Question:
German- A good topic/reading for individualized study?
l0st
2006-01-22 11:54:53 UTC
I am taking a college course in German, which is an individualized study course. In other words, I choose what I want to study and then write about it. An obvious literary topic would be to read some Goethe or Böll but can anyone suggested some other (perhaps more modern) writers or completely different topics that might make for interesting study?
Five answers:
Tod
2006-01-26 11:51:51 UTC
Try the short stories of Brecht or post DDR lit like Brussig. Benn is a poet. Choose prose and it will be easier to research. Find an anthology and choose an author. Or choose a topic and find authors who deal with the topic. Love, for example, crime. You also might see if film can be brought in.
Nisha
2006-01-28 12:27:43 UTC
I can warmly recommend "Der Vorleser" by Bernhard Schlink. He's a very modern writer, but extremely readable. The book (like most of his works) deals with post-war happenings and the lives of Nazis that didn't get convicted.



He has an amazing way of creating characters that you will feel sorry for even though you know you should despise them. He uses simple prose, but creates a lot of turmoil, not in the story, but in the reader.

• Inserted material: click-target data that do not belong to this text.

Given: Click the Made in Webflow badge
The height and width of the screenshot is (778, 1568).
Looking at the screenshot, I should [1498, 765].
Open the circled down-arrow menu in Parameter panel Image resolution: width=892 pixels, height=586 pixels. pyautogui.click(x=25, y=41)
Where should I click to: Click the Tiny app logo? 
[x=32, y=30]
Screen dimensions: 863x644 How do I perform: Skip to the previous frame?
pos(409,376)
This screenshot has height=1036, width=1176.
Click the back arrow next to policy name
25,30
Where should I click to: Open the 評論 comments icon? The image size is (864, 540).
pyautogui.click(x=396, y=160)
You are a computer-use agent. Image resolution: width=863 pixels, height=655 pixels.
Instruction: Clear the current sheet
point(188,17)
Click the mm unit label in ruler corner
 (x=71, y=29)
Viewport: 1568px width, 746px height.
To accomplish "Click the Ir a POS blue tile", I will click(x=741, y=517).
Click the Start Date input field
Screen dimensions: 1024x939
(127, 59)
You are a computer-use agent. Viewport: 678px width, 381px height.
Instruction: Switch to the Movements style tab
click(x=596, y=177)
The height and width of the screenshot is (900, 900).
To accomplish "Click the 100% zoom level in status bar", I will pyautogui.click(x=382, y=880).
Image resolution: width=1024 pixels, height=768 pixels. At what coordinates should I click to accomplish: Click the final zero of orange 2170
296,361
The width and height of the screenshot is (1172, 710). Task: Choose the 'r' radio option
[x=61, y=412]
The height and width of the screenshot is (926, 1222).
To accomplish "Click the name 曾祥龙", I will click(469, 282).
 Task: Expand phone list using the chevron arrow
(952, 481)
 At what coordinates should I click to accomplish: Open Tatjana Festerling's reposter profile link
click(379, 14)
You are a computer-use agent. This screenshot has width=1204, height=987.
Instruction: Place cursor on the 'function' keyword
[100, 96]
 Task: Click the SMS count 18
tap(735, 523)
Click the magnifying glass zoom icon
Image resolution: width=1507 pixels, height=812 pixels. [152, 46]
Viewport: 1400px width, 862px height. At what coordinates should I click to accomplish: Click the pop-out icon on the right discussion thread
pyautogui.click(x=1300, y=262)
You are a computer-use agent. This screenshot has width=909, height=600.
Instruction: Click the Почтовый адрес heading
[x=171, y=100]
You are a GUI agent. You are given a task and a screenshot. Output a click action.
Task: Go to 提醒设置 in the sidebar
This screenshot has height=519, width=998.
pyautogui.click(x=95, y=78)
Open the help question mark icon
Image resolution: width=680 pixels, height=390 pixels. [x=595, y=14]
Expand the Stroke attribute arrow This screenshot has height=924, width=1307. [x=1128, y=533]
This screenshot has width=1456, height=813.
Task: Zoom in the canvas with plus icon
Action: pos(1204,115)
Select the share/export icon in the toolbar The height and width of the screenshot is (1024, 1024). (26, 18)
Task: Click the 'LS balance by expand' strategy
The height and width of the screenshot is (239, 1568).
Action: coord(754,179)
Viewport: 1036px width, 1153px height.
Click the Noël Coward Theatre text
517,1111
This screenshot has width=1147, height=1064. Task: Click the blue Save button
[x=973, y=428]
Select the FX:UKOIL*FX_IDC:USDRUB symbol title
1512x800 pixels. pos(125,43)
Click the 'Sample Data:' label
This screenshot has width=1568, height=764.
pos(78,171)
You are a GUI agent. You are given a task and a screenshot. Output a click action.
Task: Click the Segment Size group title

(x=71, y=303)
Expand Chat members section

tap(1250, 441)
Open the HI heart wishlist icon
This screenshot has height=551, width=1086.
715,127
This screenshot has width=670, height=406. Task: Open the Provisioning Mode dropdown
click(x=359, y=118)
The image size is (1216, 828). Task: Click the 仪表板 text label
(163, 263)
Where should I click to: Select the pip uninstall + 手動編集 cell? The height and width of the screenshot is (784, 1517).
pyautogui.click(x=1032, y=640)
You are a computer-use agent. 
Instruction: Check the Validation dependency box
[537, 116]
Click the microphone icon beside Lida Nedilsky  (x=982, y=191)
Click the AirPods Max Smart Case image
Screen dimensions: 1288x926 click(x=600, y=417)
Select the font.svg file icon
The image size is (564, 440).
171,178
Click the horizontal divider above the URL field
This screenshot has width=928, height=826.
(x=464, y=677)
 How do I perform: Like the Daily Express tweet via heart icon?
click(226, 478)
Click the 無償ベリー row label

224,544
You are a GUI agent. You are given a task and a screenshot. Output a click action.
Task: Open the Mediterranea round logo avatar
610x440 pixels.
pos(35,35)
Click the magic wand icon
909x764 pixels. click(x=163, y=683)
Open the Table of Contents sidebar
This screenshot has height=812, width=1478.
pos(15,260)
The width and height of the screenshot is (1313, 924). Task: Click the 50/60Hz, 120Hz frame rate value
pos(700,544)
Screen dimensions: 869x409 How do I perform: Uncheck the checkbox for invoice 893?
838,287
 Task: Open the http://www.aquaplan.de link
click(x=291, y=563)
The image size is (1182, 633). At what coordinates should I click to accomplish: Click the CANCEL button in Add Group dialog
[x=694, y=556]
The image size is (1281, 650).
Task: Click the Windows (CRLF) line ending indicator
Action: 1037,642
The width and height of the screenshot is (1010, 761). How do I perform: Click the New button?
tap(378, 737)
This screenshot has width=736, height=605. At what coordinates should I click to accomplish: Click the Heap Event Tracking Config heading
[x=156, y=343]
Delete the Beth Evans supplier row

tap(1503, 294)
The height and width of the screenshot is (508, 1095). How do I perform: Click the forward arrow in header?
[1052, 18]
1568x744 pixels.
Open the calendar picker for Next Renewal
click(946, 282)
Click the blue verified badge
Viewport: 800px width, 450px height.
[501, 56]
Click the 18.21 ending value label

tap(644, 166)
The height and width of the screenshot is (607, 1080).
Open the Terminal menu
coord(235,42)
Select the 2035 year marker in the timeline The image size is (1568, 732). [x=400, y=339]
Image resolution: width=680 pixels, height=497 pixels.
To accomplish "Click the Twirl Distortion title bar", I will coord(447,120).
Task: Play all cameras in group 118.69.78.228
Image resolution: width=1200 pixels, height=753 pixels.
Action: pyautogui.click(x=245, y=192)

The book is also course material here in Germany, so you should be able to find a lot of additional material online for your studies.
Lois
2016-05-20 11:57:36 UTC
yes they are Taught about WW2 and the Holocaust just like any other nation only 17% of the Germans are over 65 and WW2 ended 65 years ago so to have had any input they would need to be over 90 that makes them 20 in 1939 and leaves only about 3% of the German people i was in germany after WW2 and they were in denial ashamed and some were arrogant but all aware of what their country Did i went to berlin for the First time in 2007 and again in 2009 and the new Germans don't care but they have made monuments to the Valkyrie General named a street after him and they are Building a Museum of Terrors which covers the period from 1933 to 1945 outside some Stations in Berlin is a sign that says " here are the places of terror that we must never forget" and Lists places like Auschwitz Chełmno Bełżec Majdanek Sobibór Treblinka Bergen-Belsen Börgermoor Buchenwald Dieburg Esterwegen Flossenburg Gundelsheim Neuengamme Papenburg Ravensbruck Sachsenhausen Sachsenbu so as you can see they have made no attempt to hid what their parents Grand parents and Great Grand parents did
Sara
2006-01-22 18:51:47 UTC
I recommend, in modern German prose, Gottfried Benn. He is somewhat obscure, but I adore his work. In the ways of poetry, Schille is the easiest to understand. Oh yes, and there's always Kafka. Or Heinrich Heine, his "Morphine" is worth study...



By the way, Benn IS a prose author, and has written many essays, some on art under Nazi rule. They're good.
lastrick
2006-01-24 18:13:17 UTC
How about 1999 Nobel Prize winner Guenter Grass?